Workers of Al-Khidmat Foundation, the charitable arm of the group, visited Christian churches, Hindu temples and Sikh gurdwaras in various cities of Pakistan and sprayed them with chemical disinfectants.
The group also distributed rations among poor families belonging to minority communities.
The move came after leader Siraj ul Haq issued a video message directing his party’s volunteers and youth activists to look after minorities, transgender persons and sweepers badly affected by the ongoing lockdown.
“The transgenders are already faced with isolation. Sweepers are the most neglected section of our society and non-Muslim minorities, whom I consider as equal citizens of Pakistan, are in a difficult situation. Our volunteers should look after them,” Haq said.
“I salute my volunteers who carried out disinfectant spraying in a church in Karachi. The whole nation is suffering from the coronavirus and it is important to serve humanity indiscriminately.”
His gesture was applauded by minority leaders, rights campaigners and transgender activists.
Father Anthony Ibrass, parish priest of St. Thomas Parish in Malir, Karachi, said the world is going through a pandemic.
“Jamaat-e-Islami is taking the lead by setting a good example with its gesture of care and love for each other. They didn’t consider the boundaries of religion or of anything but are serving humanity. We hope this will carry on in years to come,” he said.
Bindiya Rana, a transgender activist and founder of the Gender Interactive Alliance, commended the group for its positive message amid the pandemic. “Such an initiative from the head of a major religious party will help change mindsets and clear up misconceptions about our community,” Rana said.

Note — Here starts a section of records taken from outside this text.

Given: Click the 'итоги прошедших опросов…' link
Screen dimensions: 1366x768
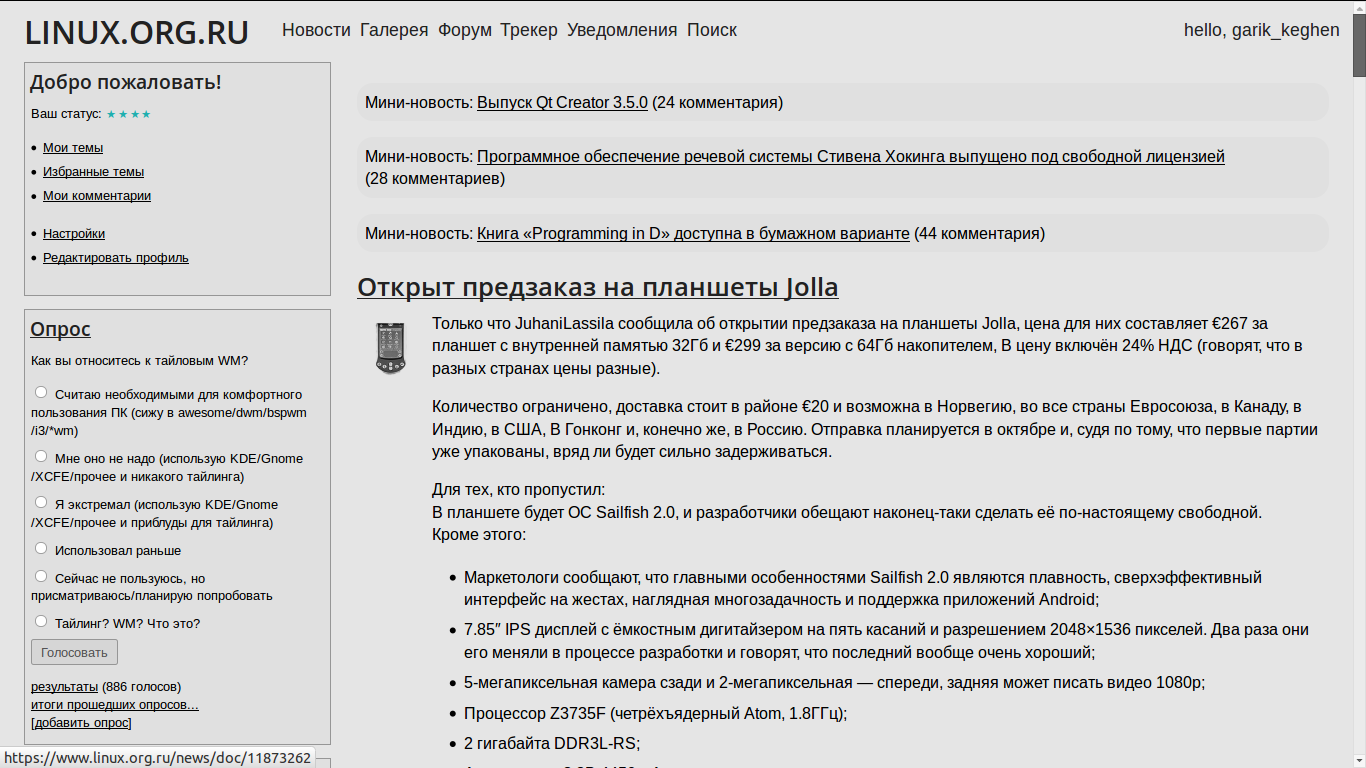Looking at the screenshot, I should click(x=114, y=705).
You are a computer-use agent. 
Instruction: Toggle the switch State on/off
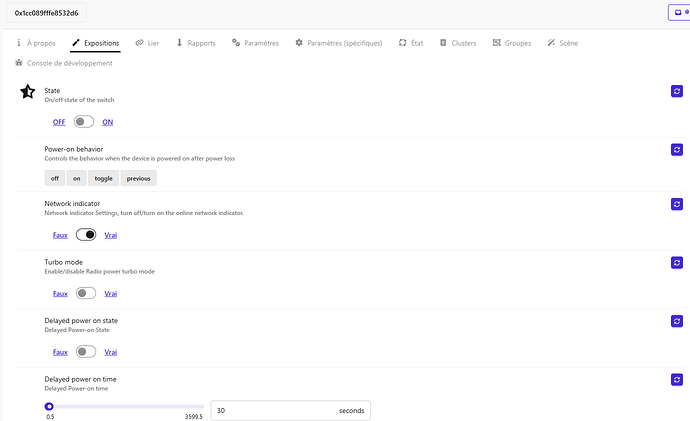85,121
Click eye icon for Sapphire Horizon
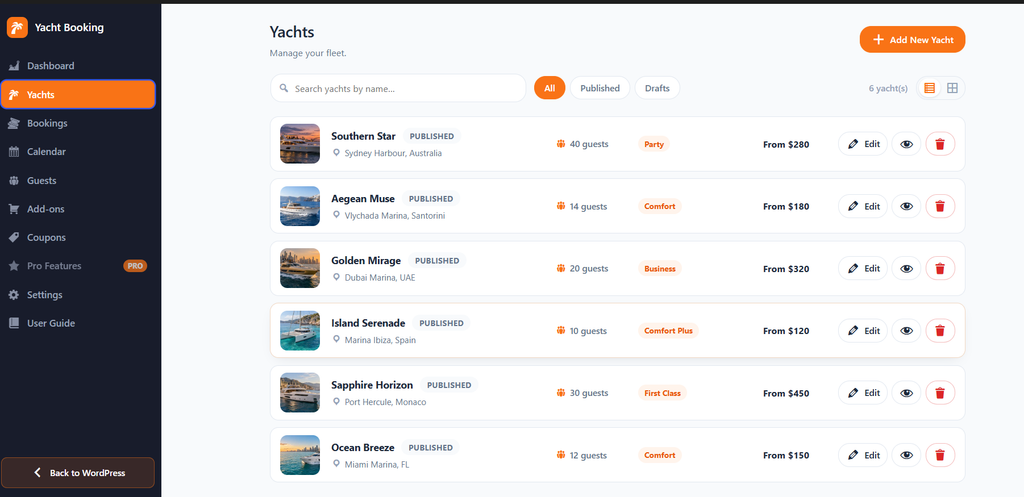The height and width of the screenshot is (497, 1024). coord(906,393)
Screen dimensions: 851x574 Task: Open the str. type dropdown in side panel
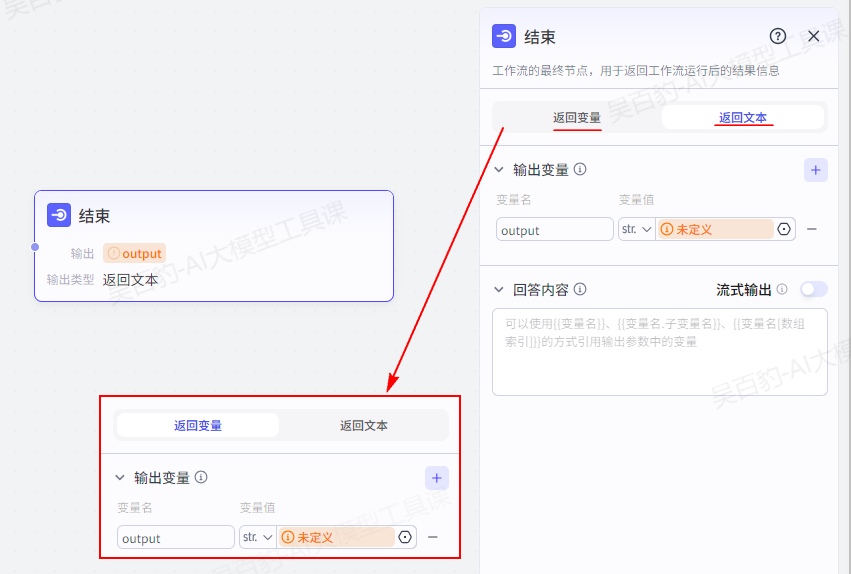[x=636, y=229]
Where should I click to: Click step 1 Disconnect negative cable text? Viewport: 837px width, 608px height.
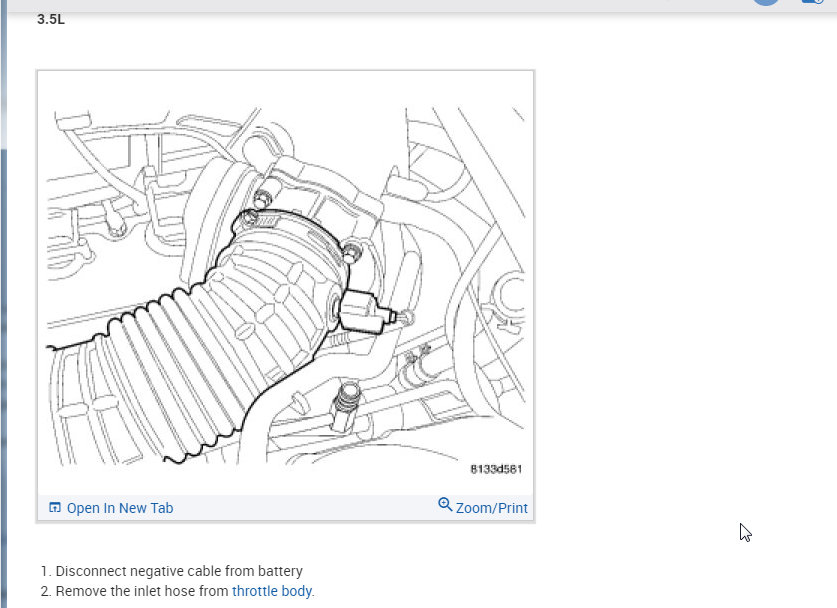pyautogui.click(x=171, y=571)
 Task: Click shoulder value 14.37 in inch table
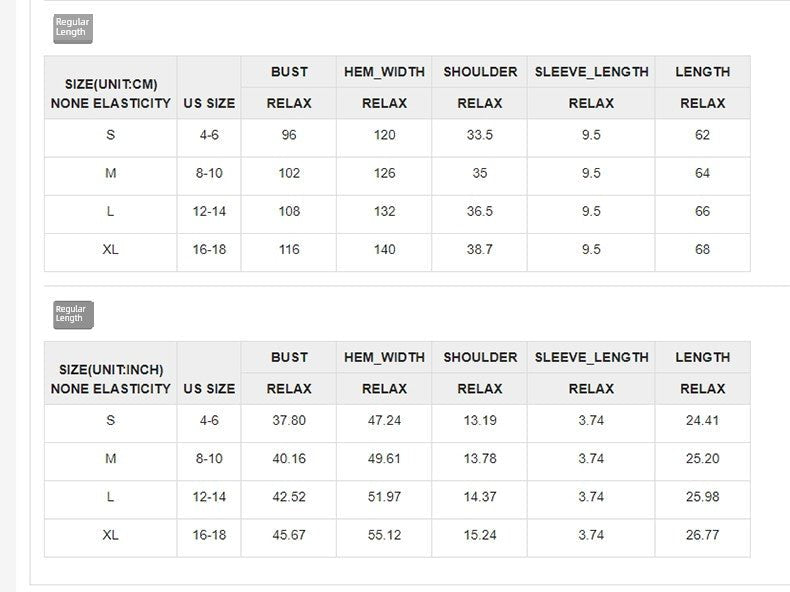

Kapil Dev, a Hindu human rights activist, also appreciated the Islamist party’s actions. “Huge respect for Al-Khidmat for doing disinfectant spray in a mandir [Hindu temple] and a church. Lead by example of peaceful coexistence, interfaith harmony and pluralism,” Dev said.
Ravi Dass Vaghela, another Hindu rights activist, noted that this example sends out a very positive message. “The Hindu community really appreciates this gesture and believes in unity at this hour of crisis and suffering,” he said.
The number of people infected by the coronavirus in Pakistan as of April 1 had risen to 1,938 with 26 deaths.